**Instruction**: Update the part that opens with the line containing "You are a computer-use agent." and closes with the line containing "point(562,122)", replacing "row" with "line" and changing nothing else. Leave the pictures out of your answer.

**Input for this task**:
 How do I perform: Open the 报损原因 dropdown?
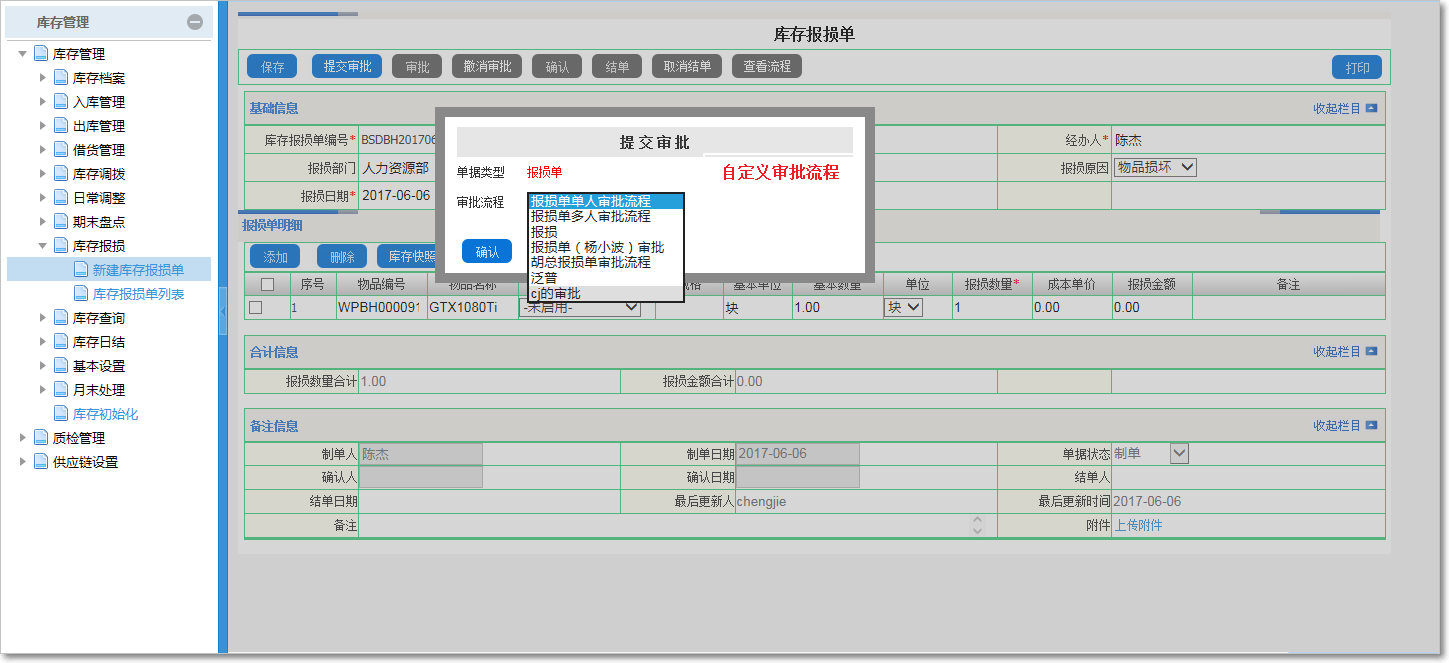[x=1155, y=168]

==

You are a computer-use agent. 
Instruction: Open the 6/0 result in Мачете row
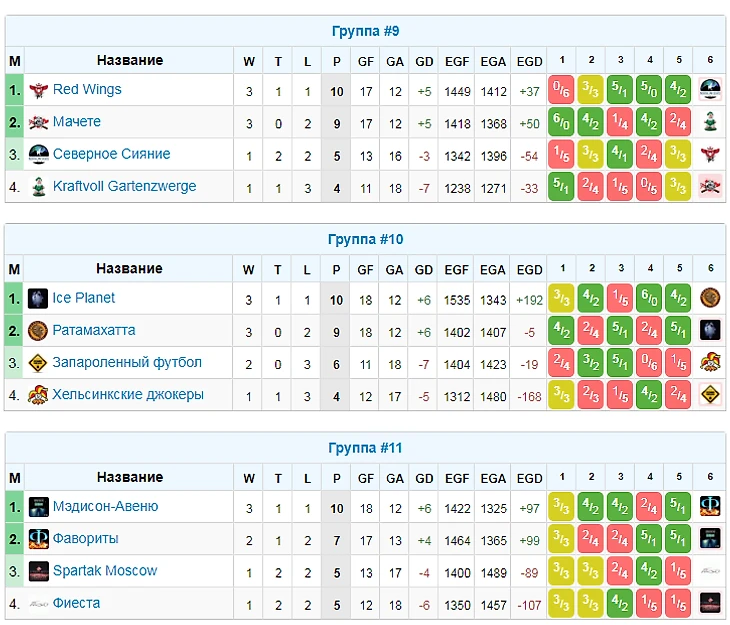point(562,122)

**The completed task**:
You are a computer-use agent. 
Instruction: Open the 6/0 result in Мачете line
point(562,122)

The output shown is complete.